Our method is designed with the unique characteristics of stereo imagery in mind, focusing on the harmonization of noise reduction and detail preservation across both images of a stereo pair. We demonstrate the efficacy of our approach through rigorous experimentation on a dataset that simulates real-world noise conditions in stereo images. The results indicate that our stereo image denoising technique not only achieves superior noise reduction performance but also maintains the critical details necessary for accurate depth estimation. This work contributes to the literature by offering a robust solution that enhances the resilience of stereo vision systems to noisy conditions, thereby bolstering their applicability in practical scenarios.

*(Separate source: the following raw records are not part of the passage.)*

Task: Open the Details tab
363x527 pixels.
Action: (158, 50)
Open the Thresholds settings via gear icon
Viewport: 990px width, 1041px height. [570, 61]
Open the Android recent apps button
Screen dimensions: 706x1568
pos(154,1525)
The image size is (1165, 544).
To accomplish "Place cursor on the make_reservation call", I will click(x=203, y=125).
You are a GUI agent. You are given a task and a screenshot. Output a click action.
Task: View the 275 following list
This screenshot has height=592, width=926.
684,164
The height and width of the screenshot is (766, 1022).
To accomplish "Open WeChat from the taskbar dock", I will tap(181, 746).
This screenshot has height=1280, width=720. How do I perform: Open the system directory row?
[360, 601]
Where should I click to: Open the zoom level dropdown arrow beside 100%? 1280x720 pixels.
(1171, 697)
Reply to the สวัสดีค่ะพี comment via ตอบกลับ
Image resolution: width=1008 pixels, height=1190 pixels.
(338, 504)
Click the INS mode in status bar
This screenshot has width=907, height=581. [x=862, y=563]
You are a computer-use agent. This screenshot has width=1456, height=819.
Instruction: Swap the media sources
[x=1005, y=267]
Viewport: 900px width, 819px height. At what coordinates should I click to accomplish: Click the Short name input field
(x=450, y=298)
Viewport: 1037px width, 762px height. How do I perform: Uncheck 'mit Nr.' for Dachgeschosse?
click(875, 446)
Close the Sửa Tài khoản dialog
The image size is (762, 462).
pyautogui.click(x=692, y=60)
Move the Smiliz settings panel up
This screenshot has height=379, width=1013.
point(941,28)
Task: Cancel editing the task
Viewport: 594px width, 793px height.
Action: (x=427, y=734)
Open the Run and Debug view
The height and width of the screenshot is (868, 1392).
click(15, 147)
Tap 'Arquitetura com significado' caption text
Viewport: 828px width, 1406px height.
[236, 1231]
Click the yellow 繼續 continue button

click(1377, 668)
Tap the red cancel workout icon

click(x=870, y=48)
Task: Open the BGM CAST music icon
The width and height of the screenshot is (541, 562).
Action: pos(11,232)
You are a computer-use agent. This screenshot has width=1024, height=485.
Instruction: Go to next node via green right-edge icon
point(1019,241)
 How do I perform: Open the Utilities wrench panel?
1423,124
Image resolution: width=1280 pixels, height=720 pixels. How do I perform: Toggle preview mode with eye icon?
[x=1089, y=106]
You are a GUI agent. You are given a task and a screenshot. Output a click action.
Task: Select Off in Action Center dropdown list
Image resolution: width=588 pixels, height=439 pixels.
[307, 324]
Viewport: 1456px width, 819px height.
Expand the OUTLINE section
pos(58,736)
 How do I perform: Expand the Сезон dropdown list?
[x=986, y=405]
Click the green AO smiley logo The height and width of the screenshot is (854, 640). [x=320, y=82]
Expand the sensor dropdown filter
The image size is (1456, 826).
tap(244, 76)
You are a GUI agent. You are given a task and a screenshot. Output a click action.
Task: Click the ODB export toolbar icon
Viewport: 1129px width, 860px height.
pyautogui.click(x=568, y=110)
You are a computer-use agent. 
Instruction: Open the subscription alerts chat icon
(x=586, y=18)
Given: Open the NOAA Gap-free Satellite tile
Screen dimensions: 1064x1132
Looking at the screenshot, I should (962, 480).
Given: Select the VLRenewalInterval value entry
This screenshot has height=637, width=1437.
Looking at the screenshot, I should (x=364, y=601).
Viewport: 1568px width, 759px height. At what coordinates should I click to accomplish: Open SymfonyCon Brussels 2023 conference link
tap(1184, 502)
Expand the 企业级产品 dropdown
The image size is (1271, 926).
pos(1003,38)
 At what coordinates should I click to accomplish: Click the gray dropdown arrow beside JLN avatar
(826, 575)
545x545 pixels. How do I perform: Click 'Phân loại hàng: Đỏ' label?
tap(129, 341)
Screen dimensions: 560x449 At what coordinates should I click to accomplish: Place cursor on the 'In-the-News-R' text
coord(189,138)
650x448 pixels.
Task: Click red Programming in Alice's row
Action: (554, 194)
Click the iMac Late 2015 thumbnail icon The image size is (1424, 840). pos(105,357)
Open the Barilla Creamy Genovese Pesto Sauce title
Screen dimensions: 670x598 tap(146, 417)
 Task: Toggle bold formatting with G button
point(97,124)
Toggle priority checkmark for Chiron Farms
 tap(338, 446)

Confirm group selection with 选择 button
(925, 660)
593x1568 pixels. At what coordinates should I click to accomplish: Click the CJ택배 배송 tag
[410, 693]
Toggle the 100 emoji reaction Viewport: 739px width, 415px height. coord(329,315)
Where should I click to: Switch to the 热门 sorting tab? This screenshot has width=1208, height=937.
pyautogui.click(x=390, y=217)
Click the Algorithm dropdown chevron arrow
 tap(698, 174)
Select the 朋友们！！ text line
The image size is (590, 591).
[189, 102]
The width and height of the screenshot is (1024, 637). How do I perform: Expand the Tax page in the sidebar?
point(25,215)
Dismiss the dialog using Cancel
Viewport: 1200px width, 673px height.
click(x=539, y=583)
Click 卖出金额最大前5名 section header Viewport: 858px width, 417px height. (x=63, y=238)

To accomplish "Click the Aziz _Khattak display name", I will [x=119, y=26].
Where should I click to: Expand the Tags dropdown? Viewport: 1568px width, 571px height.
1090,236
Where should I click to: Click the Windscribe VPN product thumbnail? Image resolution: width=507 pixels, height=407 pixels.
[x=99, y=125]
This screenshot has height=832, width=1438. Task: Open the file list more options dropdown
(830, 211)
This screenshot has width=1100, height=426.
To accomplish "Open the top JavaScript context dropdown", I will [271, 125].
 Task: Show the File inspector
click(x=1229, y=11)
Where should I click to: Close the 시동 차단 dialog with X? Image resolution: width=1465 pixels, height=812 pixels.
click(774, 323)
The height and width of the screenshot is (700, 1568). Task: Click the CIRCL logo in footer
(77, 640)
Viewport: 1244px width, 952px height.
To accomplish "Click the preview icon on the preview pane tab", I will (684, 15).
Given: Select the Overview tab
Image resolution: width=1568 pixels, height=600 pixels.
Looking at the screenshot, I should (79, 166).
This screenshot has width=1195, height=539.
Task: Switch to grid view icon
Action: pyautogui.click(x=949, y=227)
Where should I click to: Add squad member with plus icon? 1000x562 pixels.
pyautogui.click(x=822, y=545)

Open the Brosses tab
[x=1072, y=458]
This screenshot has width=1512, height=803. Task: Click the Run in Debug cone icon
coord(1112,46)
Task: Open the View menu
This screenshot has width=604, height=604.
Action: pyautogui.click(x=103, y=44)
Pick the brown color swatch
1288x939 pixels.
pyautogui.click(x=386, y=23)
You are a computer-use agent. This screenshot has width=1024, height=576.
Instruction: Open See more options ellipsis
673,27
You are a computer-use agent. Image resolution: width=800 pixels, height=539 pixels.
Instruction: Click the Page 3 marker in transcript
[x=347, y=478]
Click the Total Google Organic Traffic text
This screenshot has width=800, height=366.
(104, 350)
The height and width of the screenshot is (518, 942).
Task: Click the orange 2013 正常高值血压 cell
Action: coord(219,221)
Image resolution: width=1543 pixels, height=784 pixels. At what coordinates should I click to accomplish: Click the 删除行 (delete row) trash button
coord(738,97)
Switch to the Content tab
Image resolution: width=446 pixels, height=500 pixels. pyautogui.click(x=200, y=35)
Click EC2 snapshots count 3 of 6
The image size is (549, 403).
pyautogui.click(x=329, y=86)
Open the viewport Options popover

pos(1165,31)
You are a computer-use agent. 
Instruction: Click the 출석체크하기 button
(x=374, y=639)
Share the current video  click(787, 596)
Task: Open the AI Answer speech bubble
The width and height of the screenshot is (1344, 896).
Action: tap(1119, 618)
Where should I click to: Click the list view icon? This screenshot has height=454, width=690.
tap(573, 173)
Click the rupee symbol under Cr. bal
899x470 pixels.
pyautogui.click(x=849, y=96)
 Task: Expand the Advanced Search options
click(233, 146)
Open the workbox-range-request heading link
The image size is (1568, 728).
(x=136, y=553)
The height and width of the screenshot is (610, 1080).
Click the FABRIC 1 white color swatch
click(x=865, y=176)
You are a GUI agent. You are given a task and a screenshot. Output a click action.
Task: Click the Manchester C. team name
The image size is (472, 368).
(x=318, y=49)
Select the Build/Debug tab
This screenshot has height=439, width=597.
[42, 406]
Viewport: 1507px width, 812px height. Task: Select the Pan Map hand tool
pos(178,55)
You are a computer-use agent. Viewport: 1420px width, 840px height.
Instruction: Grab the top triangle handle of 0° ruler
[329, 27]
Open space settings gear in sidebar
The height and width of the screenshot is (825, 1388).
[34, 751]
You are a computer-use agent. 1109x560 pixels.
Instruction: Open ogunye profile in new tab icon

In this paper, we propose a robust stereo image enhancement paradigm tailored to address the degradation induced by noise attachment. Furthermore, this paper introduce a strategy aimed at the efficient extraction of interactive interocular information. In summary, the primary contributions of this paper can be categorized into three main aspects:

• NoisyST Dataset for benchmarking deep learning methods in Stereo Image Denoising task. To the best of our knowledge, we are the first to propose a stereo image denoising dataset named NoisyST which contains pairs of clear and noisy stereo images for training and testing neural networks.

• Omni-channel Information Mining Block(OIMB). This paper design a novel module named OIMB for intra-view intra-scale information mining and feature fusion. OIMB can not only realize long-distance modeling, but also effectively capture the information of channel dimension for efficient feature fusion. Firstly, this paper use a Channel-extended Information Mining Module (CIMM) to mine the information flow of the wide-area channel dimension. Secondly, unlike ViT, inspired by NAFNet, this paper propose a mechanism using large convolution kernels to capture long-range dependencies, Large-kernel Long-range Dependency Capture (LLDC).

• Decoupled Infromation Fusion Module(DIFM). This paper design a novel module named DIFM for cross-view cross-scale information mining and feature fusion. DIFM decouples the information fusion into two components, cross-view interactions and cross-scale interactions which focus on view-interaction feature fusion and scale-interaction information minin, respectively.

• CCDDNet: Learning a Cross-Scale Cross-View Decoupled Denoising Network by Mining Omni-channel Information. We propose a network equiped with Omni-channel Information Mining Blocks called CCDDNet. Experiments on NoisyST datasets demonstrate that our proposed framework can recover the details by removing noise in stereo images and obtain SOTA performance.

2 Related work

We briefly review recent progress in single image noise removal and stereo image restoration.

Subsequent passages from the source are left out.